## EXTRACTED TEXT:
Friday, March 24, 1865

Goldsborough, North Carolina

HDQRS. MIL. DIV. OF THE MISSISSIPPI, In the Field, Goldsbourough, N. C., March 24, 1865.

I. Major-General Schofield, commanding Department of North Carolina, will, out of the troops now at his command, organize a force equivalent to two corps, or five divisions, and proceed to equip them in the most complete manner for field service. This force while operating with the other armies in the field will be styled the Center. For the present, General Schofield will post his command to hold Goldsborough, and cover the railroads back to Wilmington and Morehead City. He will also aid the railroad department with details to enable it to finish, in the shortest possible time, the two roads and equip them for service.

II. Colonel W. W. Wright, of the railroad department, will use extraordinary means, night and day, to complete the two railroads from Goldsborough back to Wilmington and Morehead City, and to equip them to the capacity of 300 tons per day of freight. He may pay any price for labor, call for details of soldiers, and draw rolling-stock from Savannah and Charleston, or any point within this command, and all commanding officers and quartermasters will give preference to the shipment of such stock over that of any other work whatever not involving life. The work of these railroads is limited and restricted to the transportation, in the order following, army stores: First, ammunition, second, food for men; third, clothing for men; fourth, grain for animals; fifth, camp and garrison equipage; sixth, hay or long forage- until there is an accumulation of supplies at Goldsborough enough to fill the wagons of the army. No officer, soldier, or citizen, or any private stores whatever will be carried on the up trips, unless it be mail matter, and officers or courier bearing orders for army headquarters, and these not to exceed one car-load per day. All else must march or use horses and wagons from the saltwater to Goldsborough until the army is thoroughly clothed and equipped. Return cars may load according to the discretion of the quartermaster in charge, provided there be no delay. To facilitate the completion of these roads, Colonel Poe will cause the First Michigan Engineers to work back toward new Berne. General Howard will cause to be built the railroad bridge over Neuse near Goldsborough, General Slocum the wagon road bridge on the Mount Olive road, and General Schofield the railroad bridge over Northeast Branch near Wilmington, leaving Colonel Wright with his working parties to look after the laying and ballasting the track and getting the cars in motion.

## GIVEN ENTRIES:
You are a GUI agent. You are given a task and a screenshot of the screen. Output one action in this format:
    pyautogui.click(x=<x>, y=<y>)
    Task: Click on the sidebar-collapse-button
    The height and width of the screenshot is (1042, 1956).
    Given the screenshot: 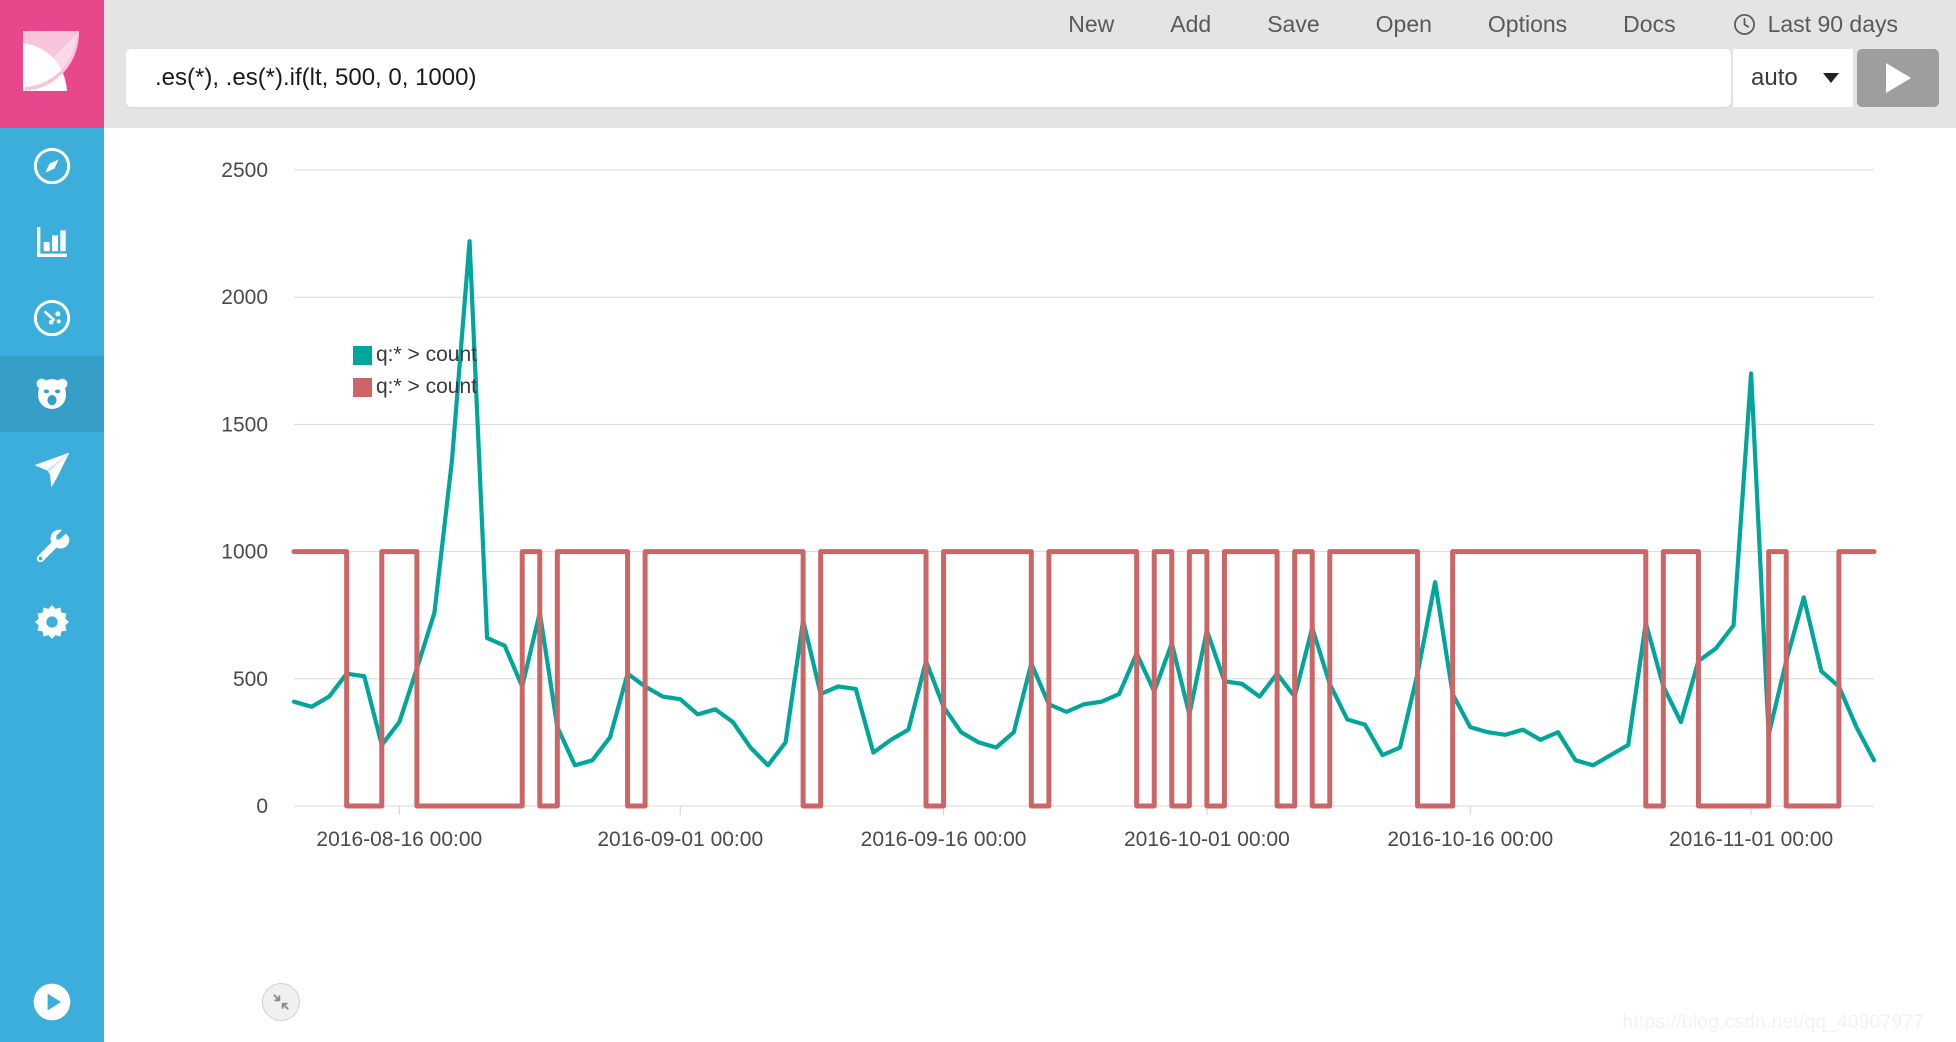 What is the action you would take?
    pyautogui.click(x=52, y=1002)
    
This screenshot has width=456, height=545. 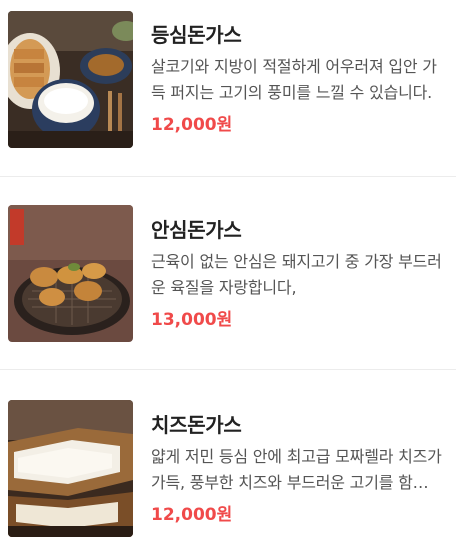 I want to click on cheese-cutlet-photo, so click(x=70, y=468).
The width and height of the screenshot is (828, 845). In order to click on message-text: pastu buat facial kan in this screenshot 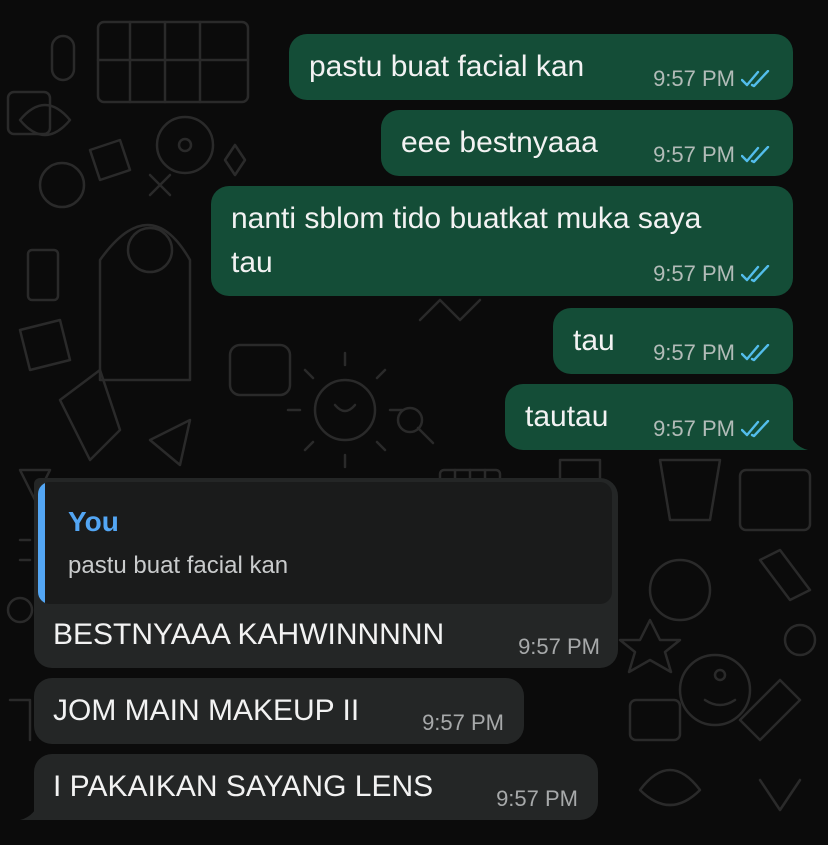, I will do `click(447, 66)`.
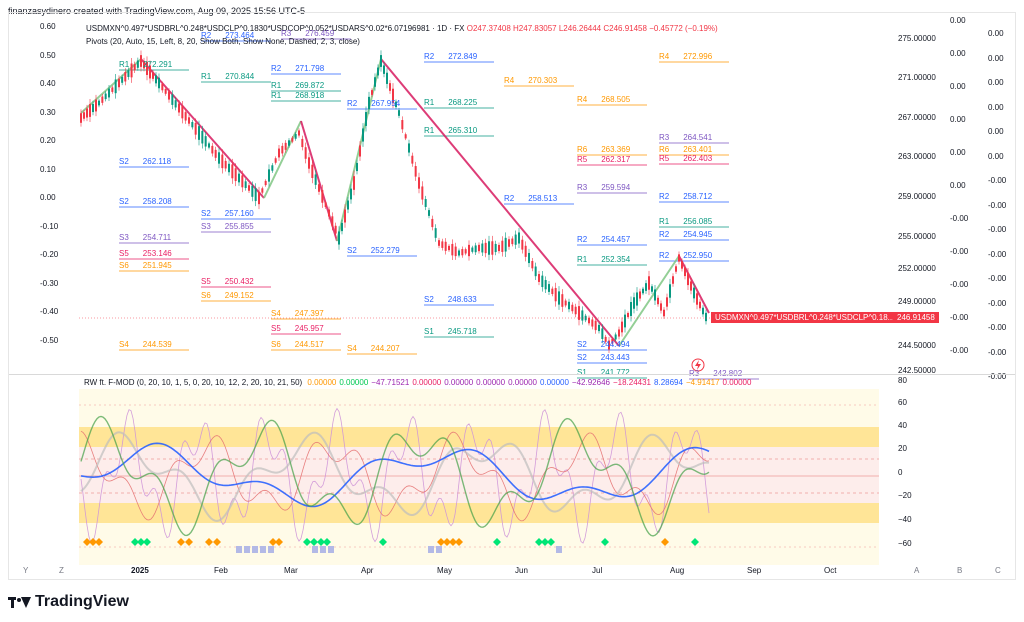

## TASK BRIEF:
Repeat the passage of the Goldsborough field order word for word, starting with "I. Major-General Schofield, commanding" and going on through "them for service.". Nothing in the records is needed here.

## RESPONSE TO THIS TASK:
I. Major-General Schofield, commanding Department of North Carolina, will, out of the troops now at his command, organize a force equivalent to two corps, or five divisions, and proceed to equip them in the most complete manner for field service. This force while operating with the other armies in the field will be styled the Center. For the present, General Schofield will post his command to hold Goldsborough, and cover the railroads back to Wilmington and Morehead City. He will also aid the railroad department with details to enable it to finish, in the shortest possible time, the two roads and equip them for service.